Azyumardi menambahkan, koalisi berbasis Islam atau Pancasila peluangnya untuk bisa menang di pemilu tergantung kemampuan menangkap atau mengkapitalisasi masalah-masalah di masyarakat. 

"Banyak sekali masalah ekonomi, sosial, disrupsi tingkat lokal, nasional dan global. Jadi tdak bisa hanya bicara pada ideologi saja. Apakah Islam atau Pancasila," tambahnya.

"Kalau Partai Gelora bisa menangkap kesedihan, kepiluan di masyarakat dan bisa mengkapitalisasinya, saya kira Gelora akan bisa berbicara banyak di pemilu," imbuhnya.

Dalam kesempatan yang sama, Direktur Eksekutif Saiful Mujani Research and Consulting (SMRC) Sirojudin Abbas mengatakan, gambaran opini publik saat ini memang masih belum percaya deengan argumen yang diusung partai-partai berbasis massa Islam.

Hal itu kata Sirojudin tidak serta merta memunculkan alternatif fundamental bagi struktur kepartaian di Indonesia. Tahun 1999, ada 4 partai berbasis massa Islam: PKB, PAN, PK, PPP.

"Partai-partai berbasis massa Islam memiliki problem cukup besar di dengan konflik internal. Karena itu, kecenderungan suara partai Islam dari 1999-2014 menurun. Prospeknya seperti apa kalau melihat tantangan seperti ini? Hegemoninya terlihat di sini," paparnya.

Ia menilai, mayoritas pemilih Muslim Indonesia masih sejalan dengan tesis Cak Nur, Islam Yes, Partai Islam No. "Ini indikasi masih kuatnya karakter Islam Moderat Indonesia yang secara sadar menghindarkan diri dari tarikan politik berbasis agama."

Disampaikan Sirojudin, survei SMRC terhadap Partai Islam dan estimasi kekuatannya: Ada 25-35 persen yang mengatakan "yes" pada partai Islam, dan sebanyak 65-75 persen mengatakan "no".

"Saya setuju dengan risiko jika politik identitas dijadikan sebagai dasar solidaritas politik masyarakat Islam. Risiko kegagalannya juga besar karena ketidakpercayaan kepada partai-partai Islam," ungkapnya.

Sementara itu pengamat politik Imron Cotan menyampaikan, gagasan Ketum Partai Gelora Anis Matta menjadi alternatif baru bagi pemikiran politik di Indonesia. Hal itu kata dia melihat tesis, apakah pembentukan poros partai Islam memang untuk menyongsong kontestasi 2024, atau untuk menghimpun aspirasi kelompok Islam dalam kehidupan berbangsa ke depan.

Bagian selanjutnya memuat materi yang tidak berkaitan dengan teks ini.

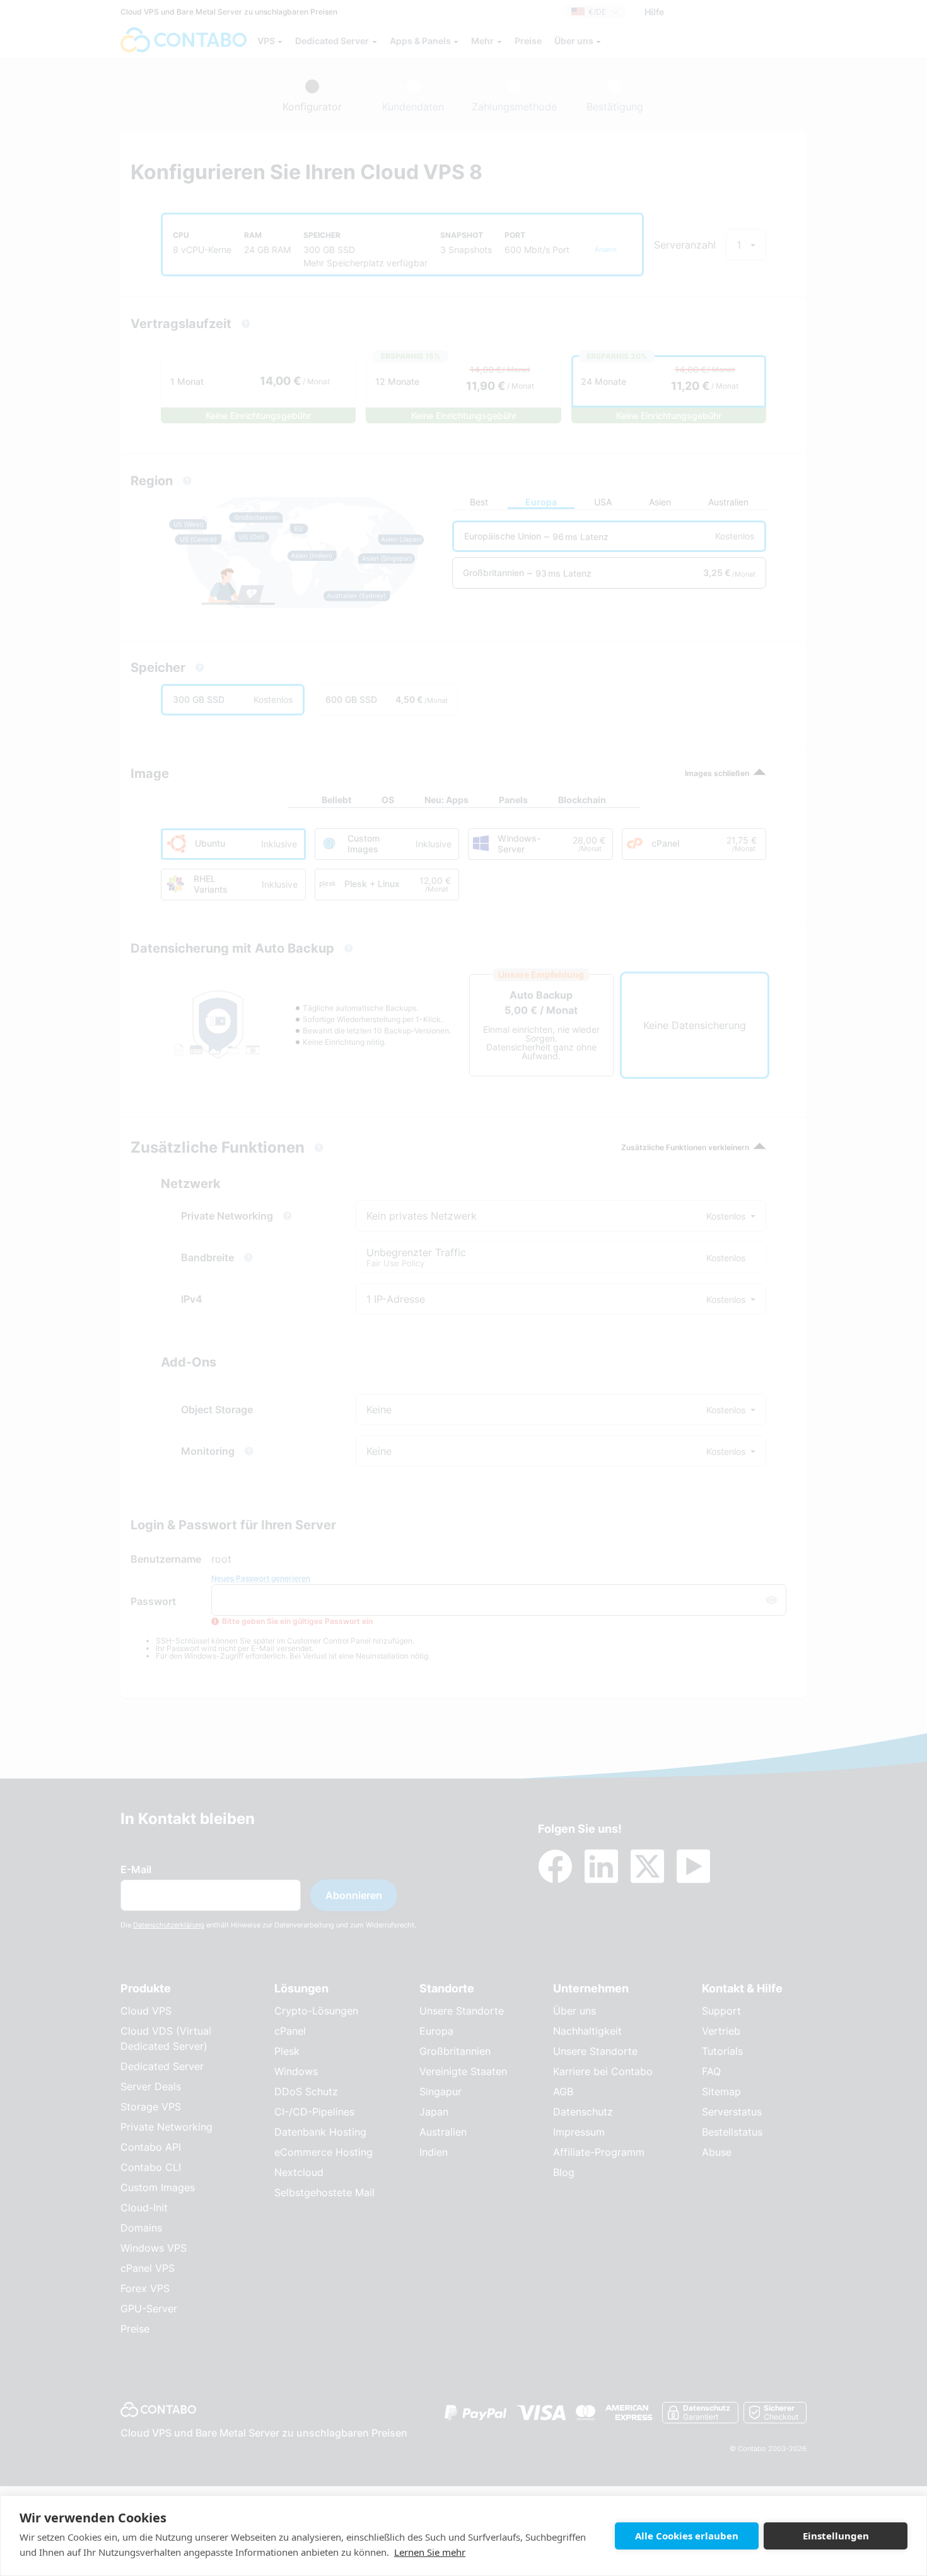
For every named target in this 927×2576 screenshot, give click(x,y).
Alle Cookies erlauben (686, 2535)
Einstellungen (836, 2535)
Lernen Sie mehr (429, 2552)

"Kalau untuk sekadar menyongsong kontestasi 2024, saya kira akan kembali menemui kegagalan jika melihat dinamika yang ada saat ini," cetusnya.

Ia menganggap, kalau partai politik beraspirasi Islam dan kebangsaan tidak memanfaatkan krisis yang sedang berlangsung saat ini yaitu krisis kesehatan dan ekonomi baik regional dan global, serta tidak mampu mengusung pemimpin yang bisa memajukan umat Islam Indonesia, maka dijelaskan dia, cita-cita pembentukan poros Islam akan gagal.

"Kemudian, yang menguatkan tesis saya bahwa krisis itu akan melahirkan pemimpin alternatif, sudah ada bukti di Brazil. Sebenarnya Donald Trump muncul karena akibat ada krisis. Di Australia juga muncul pemimpin alternatif karena ada krisis," jelasnya.

Sekarang, sambung Imron, belum melihat ada pemimpin alternatif yang bisa diusung berdasarkan aspirasi dari pandangan keislaman.

"Kita juga harus berhati-hati, apakah di Indonesia akan muncul pemimpin dari faksi kanan ekstrem. Semoga saja tidak. Seperti yang disampaikan Anis Matta, jika poros Islam dibentuk ada potensi pemecah belahan bangsa yang semakin mendalam," tukasnya.